A vida se inverte, e o que era para ser um mero registro acaba virando um fim em si mesmo. Absurdos se tornam naturais, como a pessoa viajar nas férias já pensando nas fotos que irá colocar no orkut quando voltar. Já ouvi mais de uma vez, por exemplo, histórias de pessoas que chegaram a praias famosas num dia de chuva, e deram um mergulho totalmente forçado, apenas para que pudessem ser fotografas naquele lugar que dá prestígio. No fundo, já tinham ido lá pensando apenas nisso mesmo.

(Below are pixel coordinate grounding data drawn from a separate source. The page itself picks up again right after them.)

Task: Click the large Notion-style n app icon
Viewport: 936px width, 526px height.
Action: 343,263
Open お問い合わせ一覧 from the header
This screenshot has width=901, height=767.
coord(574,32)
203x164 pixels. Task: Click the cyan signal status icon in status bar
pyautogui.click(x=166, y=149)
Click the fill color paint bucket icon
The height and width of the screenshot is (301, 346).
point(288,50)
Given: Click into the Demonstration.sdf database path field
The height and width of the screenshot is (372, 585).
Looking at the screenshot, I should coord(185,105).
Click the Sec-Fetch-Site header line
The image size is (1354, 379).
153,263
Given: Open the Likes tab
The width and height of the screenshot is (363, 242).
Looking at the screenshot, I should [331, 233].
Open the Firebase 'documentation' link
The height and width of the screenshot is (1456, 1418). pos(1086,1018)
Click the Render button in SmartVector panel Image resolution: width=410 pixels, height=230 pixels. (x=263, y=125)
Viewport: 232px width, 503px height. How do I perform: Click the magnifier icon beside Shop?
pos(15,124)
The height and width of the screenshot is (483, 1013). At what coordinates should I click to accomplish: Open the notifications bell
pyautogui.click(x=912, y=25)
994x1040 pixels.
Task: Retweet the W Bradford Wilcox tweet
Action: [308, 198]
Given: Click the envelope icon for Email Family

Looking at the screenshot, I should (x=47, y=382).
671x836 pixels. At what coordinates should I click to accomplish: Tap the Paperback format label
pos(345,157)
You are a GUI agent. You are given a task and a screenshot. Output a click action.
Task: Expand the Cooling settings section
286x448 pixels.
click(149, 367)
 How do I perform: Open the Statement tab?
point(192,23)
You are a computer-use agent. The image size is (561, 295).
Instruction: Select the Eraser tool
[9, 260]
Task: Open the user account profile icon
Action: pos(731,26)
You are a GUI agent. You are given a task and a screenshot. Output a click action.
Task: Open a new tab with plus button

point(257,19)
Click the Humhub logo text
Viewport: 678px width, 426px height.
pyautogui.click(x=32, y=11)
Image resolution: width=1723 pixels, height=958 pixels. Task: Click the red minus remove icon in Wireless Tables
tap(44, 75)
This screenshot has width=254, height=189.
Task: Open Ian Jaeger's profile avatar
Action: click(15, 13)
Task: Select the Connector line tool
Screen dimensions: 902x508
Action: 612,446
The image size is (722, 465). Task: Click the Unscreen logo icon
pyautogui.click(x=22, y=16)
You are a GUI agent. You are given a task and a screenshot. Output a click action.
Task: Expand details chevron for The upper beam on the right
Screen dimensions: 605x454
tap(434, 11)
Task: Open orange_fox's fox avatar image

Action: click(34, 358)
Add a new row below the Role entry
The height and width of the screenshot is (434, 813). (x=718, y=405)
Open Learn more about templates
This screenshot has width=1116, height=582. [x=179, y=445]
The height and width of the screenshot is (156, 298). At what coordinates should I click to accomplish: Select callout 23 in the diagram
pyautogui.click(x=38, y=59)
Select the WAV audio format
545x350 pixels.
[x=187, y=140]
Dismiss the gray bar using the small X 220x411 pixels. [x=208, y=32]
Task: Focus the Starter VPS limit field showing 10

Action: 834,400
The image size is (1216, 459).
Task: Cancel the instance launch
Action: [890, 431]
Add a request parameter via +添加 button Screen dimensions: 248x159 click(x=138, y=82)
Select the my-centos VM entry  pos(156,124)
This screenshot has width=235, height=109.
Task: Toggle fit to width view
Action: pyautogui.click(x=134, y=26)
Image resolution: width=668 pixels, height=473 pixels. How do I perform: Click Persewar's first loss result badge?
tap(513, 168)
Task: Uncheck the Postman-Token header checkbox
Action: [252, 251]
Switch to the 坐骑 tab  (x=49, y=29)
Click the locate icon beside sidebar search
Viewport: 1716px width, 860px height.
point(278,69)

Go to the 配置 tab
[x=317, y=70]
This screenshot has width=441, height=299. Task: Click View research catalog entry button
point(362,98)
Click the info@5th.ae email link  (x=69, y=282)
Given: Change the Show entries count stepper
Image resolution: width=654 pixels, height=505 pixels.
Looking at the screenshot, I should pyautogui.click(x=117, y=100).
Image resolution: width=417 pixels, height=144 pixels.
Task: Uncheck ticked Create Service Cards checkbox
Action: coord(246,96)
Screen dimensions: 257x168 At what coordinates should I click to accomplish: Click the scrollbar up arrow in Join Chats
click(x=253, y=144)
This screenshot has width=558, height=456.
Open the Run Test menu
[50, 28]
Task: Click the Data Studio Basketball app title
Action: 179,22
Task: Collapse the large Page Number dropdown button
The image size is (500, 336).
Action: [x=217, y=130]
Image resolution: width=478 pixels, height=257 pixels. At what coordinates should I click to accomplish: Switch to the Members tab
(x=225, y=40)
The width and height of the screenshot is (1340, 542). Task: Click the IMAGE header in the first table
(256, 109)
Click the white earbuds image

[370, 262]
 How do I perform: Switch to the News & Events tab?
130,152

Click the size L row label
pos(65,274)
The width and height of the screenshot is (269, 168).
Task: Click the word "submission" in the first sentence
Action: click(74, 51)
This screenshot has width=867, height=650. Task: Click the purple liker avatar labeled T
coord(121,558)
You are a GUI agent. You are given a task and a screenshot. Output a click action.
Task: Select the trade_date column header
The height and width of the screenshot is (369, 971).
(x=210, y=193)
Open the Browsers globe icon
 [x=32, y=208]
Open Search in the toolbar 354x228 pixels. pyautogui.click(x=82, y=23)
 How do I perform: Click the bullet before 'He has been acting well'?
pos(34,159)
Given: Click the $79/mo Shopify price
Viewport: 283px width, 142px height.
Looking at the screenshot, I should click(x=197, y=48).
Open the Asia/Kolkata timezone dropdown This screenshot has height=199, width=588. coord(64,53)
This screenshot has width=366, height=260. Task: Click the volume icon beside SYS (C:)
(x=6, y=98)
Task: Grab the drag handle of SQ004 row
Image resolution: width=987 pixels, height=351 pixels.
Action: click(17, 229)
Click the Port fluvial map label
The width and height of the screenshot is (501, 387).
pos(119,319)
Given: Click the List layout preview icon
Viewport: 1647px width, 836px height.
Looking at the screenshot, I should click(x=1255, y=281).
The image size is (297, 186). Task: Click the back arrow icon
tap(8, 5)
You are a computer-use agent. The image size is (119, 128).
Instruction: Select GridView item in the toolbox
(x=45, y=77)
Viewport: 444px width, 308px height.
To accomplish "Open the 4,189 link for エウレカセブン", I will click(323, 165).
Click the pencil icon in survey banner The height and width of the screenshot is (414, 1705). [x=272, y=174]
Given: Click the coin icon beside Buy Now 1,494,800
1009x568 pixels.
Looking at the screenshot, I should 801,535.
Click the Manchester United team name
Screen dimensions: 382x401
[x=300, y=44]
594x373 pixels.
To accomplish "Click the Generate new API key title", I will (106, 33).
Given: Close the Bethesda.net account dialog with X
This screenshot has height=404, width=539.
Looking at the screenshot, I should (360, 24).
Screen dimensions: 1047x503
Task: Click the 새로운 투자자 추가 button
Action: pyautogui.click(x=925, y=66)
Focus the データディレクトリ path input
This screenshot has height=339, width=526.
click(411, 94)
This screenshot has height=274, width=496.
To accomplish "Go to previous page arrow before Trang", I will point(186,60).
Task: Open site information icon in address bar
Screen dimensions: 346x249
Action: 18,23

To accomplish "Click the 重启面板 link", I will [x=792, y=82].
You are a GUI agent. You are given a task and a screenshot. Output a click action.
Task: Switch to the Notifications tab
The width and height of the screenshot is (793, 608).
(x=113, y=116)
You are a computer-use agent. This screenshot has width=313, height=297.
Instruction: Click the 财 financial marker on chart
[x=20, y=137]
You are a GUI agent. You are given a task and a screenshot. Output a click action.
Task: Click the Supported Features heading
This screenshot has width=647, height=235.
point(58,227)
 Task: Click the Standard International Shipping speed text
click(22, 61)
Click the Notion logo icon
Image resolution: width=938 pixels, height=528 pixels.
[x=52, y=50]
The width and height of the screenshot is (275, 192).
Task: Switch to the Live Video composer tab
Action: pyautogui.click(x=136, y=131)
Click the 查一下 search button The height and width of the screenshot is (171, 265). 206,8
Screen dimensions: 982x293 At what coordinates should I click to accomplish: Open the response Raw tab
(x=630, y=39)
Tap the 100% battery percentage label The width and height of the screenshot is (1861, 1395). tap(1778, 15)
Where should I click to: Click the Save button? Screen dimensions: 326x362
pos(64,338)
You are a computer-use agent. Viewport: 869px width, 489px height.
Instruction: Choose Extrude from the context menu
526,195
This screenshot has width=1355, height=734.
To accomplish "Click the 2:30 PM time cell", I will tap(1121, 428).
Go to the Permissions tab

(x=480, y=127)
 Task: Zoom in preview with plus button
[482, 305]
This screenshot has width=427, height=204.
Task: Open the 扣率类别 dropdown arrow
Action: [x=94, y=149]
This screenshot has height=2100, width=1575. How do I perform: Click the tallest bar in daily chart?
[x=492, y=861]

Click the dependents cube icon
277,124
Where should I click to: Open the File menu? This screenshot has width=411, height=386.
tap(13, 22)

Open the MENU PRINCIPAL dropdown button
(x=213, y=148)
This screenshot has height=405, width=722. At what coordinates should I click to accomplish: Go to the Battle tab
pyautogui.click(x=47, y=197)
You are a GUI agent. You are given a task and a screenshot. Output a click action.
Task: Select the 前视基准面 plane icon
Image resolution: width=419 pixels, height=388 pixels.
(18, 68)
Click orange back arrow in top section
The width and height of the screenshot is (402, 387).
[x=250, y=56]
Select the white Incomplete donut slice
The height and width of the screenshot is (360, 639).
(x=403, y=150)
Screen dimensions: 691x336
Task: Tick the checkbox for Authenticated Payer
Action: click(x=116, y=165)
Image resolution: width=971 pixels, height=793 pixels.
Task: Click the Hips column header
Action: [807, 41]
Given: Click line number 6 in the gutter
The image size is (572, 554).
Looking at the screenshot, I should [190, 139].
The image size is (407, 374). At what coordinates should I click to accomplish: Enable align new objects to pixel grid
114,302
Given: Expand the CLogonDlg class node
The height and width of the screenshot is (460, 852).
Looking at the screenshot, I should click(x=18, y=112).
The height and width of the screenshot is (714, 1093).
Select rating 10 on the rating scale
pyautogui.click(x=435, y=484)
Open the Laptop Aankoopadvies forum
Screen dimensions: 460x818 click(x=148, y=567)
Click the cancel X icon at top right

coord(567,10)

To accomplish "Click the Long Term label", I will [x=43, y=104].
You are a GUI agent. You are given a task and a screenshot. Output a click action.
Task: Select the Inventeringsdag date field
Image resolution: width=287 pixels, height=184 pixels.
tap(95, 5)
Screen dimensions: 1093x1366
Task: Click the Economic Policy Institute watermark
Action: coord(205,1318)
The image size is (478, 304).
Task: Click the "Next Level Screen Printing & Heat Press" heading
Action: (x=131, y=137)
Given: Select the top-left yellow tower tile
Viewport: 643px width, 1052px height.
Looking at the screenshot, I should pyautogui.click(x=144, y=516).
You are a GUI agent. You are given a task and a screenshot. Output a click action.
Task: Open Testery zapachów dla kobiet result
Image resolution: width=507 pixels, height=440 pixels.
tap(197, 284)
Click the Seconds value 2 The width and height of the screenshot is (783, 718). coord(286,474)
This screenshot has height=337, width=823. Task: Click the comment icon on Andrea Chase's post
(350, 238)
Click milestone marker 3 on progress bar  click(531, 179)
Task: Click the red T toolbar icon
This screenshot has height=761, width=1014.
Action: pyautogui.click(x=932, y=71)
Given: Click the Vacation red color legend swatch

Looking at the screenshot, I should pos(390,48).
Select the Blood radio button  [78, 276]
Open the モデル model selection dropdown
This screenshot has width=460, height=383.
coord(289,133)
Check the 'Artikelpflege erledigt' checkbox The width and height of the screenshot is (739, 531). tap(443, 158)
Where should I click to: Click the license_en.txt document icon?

E então as pessoas precisam malhar, porque precisam colocar fotos bonitas. Afinal todo mundo tem, não tem? E precisam conhecer lugares interessantes ou 'da moda' - e claro, precisam colocar suas fotos nestes lugares.

Mas nada disso basta. Por alguma razão, também parece acrescentar algum valor à sua página a inserção de trechos descontextualizados de letras de música em inglês, embora francês tire mais onda ainda. E lá vão as pessoas, copiando e colando frases de teceiros, tentando demonstrar ao mesmo tempo espasmos de erudição, e afinidade com as mensagens sempre positivas - e tantas vezes baratas - que são postadas.

E daí que todo mundo precisa parecer estar feliz o tempo todo, porque afinal estamos falando de publicidade, não de realidade. No orkut, no MSN, ninguém nunca está triste, ninguém nunca está deprimido ou sem planos para o fim de semana. De forma alguma! Afinal, aquilo não reflete a realidade de nossos dias, e sim a de nossos sonhos. Você, no orkut, é a pessoa que gostaria de ser. Está ao lado de pessoas famosas ou semi-famosas em fotos, está em shows interessantes, em praias paradisíacas ou na Europa. Está sempre sorrindo, sempre se divertindo.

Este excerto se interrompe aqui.